Aim of the task:
Print the lines of the entries below from the one with "Given: Open the Create new dropdown" through the final line, exactly as they appear. The pictures are not part of the copy.

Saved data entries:
----------
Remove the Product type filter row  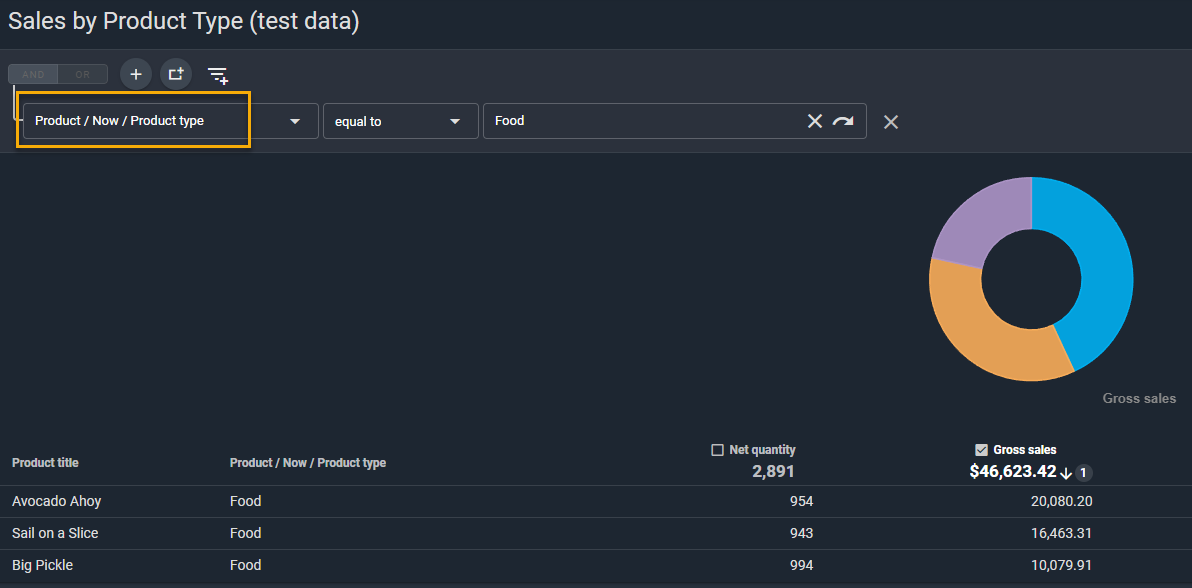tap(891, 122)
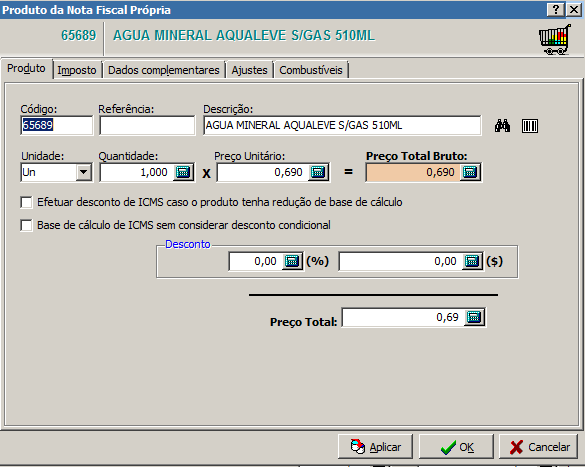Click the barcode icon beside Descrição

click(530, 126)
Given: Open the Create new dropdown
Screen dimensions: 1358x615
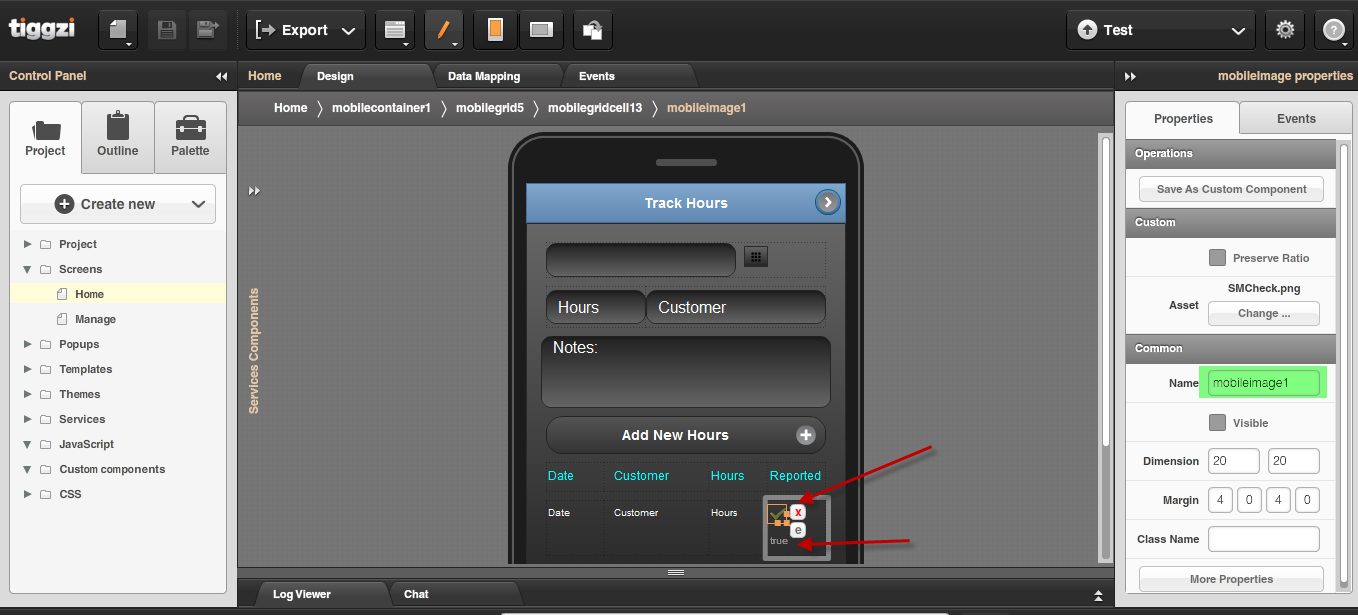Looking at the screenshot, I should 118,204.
----------
Task answer:
Given: Open the Create new dropdown
Screen dimensions: 1358x615
Looking at the screenshot, I should 118,204.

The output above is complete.